Protective role of clusterin in preserving endothelial function in AL amyloidosis

Abstract

Misfolded immunoglobulin light chain proteins (LC) in light chain amyloidosis (AL) are toxic to vascular tissues. We tested the hypothesis that chaperone protein clusterin preserves endothelial function and cell survival during LC exposure.

Methods: LC (20 μg/mL) were given to human aortic endothelial cells (EC) for 24-h and clusterin protein/gene expression and secretion were measured. DNA fragmentation was measured with/without recombinant clusterin (Clu, 300 ng/mL). Adipose arterioles (non-AL subjects) were tested for dilator responses to acetylcholine/papaverine at baseline and after 1-h of LC ± Clu.

Results: LC reduced EC clusterin secretion, protein and gene expression while increasing DNA fragmentation. Clu attenuated LC-induced DNA fragmentation and restored dilator response to acetylcholine (logEC50: control -7.05 ± 0.2, LC + Clu -6.53 ± 0.4, LC -4.28 ± 0.7, p < 0.05 versus control, LC + Clu).

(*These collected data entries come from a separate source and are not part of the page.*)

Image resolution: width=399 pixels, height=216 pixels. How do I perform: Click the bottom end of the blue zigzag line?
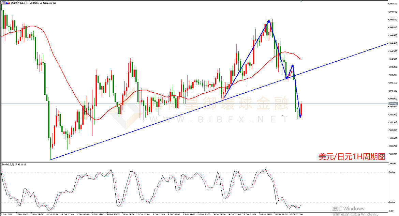click(x=300, y=117)
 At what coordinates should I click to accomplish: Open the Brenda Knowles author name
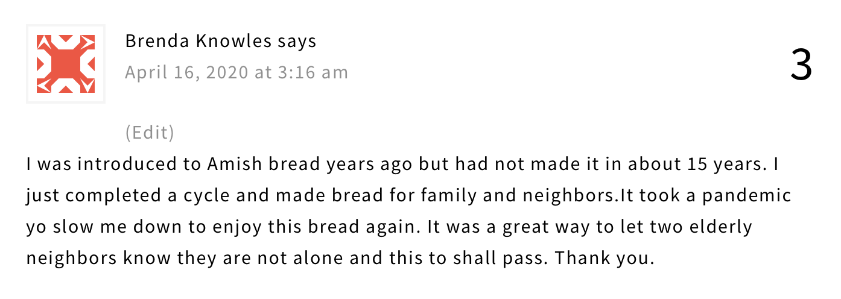click(x=198, y=41)
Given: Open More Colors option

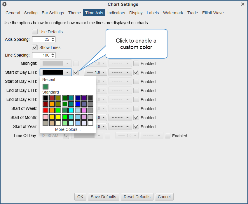Looking at the screenshot, I should click(68, 129).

Conclusions: LC induced endothelial cell death and dysfunction while reducing clusterin protein/gene expression and secretion. Exogenous clusterin attenuated LC toxicity. This represents a new pathobiologic mechanism and therapeutic target for AL amyloidosis.

Figure 1

Endothelial cell clusterin. A. LC reduced precursor/secreted clusterin production (insert is Western blot), clusterin mRNA production (B) and secreted clusterin (C). D. LC increased EC cell death that was attenuated with clusterin co-treatment.

Figure 2

Light chain proteins and arterioles. A–B. LC impaired dilator response to acetylcholine and papaverine. Co-treatment with clusterin attenuated adverse effect of LC and restored acetylcholine EC50. L-NAME blunted the protective effect of clusterin. C–D. LC reduced 30-minute NO production and increased peroxynitrite production in arterioles; clusterin protected against these changes.